In this study of over 600 thyroid nodules, overall diagnostic performance of the Koios DS AI tool with its AI adapter feature was similar to that of radiologists when comparing AUCs. The highest AUC was obtained when radiologist interpretations were combined with AI adapter. Although the AUC for Koios DS with the AI adapter was similar to radiologists, there were larger differences between groups when comparing sensitivity and specificity. The Koios software (both with and without the AI adapter) had higher specificity and lower sensitivity than radiologists, which led to fewer overall recommendations for FNA but also more missed cancer diagnoses. For the radiologist group, the addition of the AI adapter resulted in increased specificity with no change in sensitivity, resulting in fewer FNA recommendations (17% reduction) and no change in the total number of missed cancer diagnoses.
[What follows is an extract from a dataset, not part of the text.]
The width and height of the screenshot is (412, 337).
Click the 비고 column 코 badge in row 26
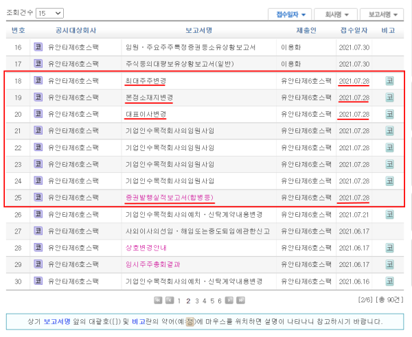tap(389, 214)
The results of this study can help radiology practices better understand the performance characteristics of this FDA-cleared AI tool for thyroid nodules, particularly how the tool may impact human reads. One method of evaluation is a reader study in which the software is fully integrated into the diagnostic workflow, which Koios conducted as part of its approval process. A complementary approach, employed in this study, is to directly apply the AI adapter to a clinical read. The radiologist would not change their behavior based on the result of the AI, and the adapter adjustment could be applied at the end of the diagnostic workflow. This approach may be more appealing to radiologists who may be hesitant to adopt new technology. Even with this more conservative approach of adding the AI adapter score retrospectively to the clinical radiology read, we found an AUC increase of 0.07, specificity increase of 0.10, and no change in sensitivity when comparing the radiologist group with the AI adapter to the radiologist group without the AI adapter. These results are similar to what Koios reported in their reader study,²¹ where the use of Koios DS by radiologists led to a mean AUC increase of 0.08, specificity increase of 0.14, and sensitivity increase of 0.08 relative to radiologists without the software tool. An additional recent retrospective reader study evaluating the use of the Koios DS software on a dataset of 172 nodules demonstrated similar results, with mean AUC increase of 0.04, mean sensitivity increase of 0.04, and mean specificity increase of 0.07 when comparing radiologists alone to radiologists incorporating the Koios software into their interpretation.²² These results suggest that incorporating Koios DS into the radiologist workflow in some way (whether using the full algorithm or just the AI adaptor) may lead to performance improvements and reduction in unnecessary FNAs. However, any FNA reductions must ultimately be balanced against the potential for missed cancers.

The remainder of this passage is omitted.